> [To do] Among the entries that follow, count the lines that contain the word "computer" and say how many there are, writing nothing else.
==== Entries supplied
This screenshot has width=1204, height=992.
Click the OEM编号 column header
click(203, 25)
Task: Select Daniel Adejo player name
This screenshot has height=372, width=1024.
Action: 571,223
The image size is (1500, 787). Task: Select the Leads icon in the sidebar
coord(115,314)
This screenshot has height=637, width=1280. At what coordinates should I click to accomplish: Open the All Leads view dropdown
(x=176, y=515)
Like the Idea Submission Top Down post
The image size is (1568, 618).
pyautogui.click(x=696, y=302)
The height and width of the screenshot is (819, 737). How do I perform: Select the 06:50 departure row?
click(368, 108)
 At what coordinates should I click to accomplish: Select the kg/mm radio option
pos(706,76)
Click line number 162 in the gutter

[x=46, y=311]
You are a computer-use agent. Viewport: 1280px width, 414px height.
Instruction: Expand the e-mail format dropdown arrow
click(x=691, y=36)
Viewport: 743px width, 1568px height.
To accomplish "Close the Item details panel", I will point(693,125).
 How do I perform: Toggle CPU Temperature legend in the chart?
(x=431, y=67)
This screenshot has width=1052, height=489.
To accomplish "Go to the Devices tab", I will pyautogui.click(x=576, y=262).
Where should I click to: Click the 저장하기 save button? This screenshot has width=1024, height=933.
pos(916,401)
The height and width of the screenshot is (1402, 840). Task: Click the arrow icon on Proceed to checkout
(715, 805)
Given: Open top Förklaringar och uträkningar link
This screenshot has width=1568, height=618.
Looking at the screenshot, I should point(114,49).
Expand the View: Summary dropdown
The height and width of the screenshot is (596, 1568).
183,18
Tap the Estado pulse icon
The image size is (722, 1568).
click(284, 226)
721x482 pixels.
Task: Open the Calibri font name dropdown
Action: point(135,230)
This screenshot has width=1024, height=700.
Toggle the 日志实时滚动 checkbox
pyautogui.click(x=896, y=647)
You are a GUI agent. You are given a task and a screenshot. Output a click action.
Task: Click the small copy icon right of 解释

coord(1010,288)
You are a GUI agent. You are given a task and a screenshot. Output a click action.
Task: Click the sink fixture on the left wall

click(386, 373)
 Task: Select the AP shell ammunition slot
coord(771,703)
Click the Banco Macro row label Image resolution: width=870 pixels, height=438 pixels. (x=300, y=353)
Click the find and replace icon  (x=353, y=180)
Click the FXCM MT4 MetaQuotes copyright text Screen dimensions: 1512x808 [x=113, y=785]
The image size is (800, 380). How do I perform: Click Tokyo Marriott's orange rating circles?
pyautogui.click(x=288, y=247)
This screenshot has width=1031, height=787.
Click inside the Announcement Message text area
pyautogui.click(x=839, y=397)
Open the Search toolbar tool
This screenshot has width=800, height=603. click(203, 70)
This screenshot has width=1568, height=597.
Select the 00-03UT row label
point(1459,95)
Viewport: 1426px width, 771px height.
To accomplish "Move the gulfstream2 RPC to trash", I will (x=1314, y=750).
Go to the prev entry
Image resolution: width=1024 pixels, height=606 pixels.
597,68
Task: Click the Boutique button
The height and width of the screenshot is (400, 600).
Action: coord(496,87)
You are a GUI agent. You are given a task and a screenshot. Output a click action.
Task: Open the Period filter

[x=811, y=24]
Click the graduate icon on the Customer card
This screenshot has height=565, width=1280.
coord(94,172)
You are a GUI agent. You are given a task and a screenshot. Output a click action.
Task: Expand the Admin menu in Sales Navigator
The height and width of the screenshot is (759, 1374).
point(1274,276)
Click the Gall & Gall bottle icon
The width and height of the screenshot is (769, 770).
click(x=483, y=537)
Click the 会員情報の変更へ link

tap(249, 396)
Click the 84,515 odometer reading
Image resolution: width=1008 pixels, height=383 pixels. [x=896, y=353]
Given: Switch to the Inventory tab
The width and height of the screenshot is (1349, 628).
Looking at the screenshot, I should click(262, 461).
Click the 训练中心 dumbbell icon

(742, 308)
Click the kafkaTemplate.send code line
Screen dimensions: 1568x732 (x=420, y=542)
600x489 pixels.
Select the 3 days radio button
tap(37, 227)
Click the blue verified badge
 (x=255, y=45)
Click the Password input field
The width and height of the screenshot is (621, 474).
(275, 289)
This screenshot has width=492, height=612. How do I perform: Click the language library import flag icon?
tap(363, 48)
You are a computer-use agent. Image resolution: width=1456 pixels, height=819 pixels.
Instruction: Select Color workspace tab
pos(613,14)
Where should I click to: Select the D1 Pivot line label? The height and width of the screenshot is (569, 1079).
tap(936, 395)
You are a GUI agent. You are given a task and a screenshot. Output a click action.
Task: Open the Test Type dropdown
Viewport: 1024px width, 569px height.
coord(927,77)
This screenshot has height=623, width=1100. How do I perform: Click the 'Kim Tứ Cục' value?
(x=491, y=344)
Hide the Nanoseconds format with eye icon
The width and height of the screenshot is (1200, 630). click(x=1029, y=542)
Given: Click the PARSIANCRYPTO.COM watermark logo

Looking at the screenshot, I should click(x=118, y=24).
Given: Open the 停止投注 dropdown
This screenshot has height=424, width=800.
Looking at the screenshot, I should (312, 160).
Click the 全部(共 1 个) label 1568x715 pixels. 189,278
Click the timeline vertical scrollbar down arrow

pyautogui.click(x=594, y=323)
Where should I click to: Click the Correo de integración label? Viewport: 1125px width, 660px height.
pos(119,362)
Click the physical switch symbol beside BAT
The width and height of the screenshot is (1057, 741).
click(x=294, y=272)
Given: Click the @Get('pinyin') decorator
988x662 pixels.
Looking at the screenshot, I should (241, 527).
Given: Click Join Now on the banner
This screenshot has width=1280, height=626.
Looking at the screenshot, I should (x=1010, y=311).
========
> [Output for this task] 2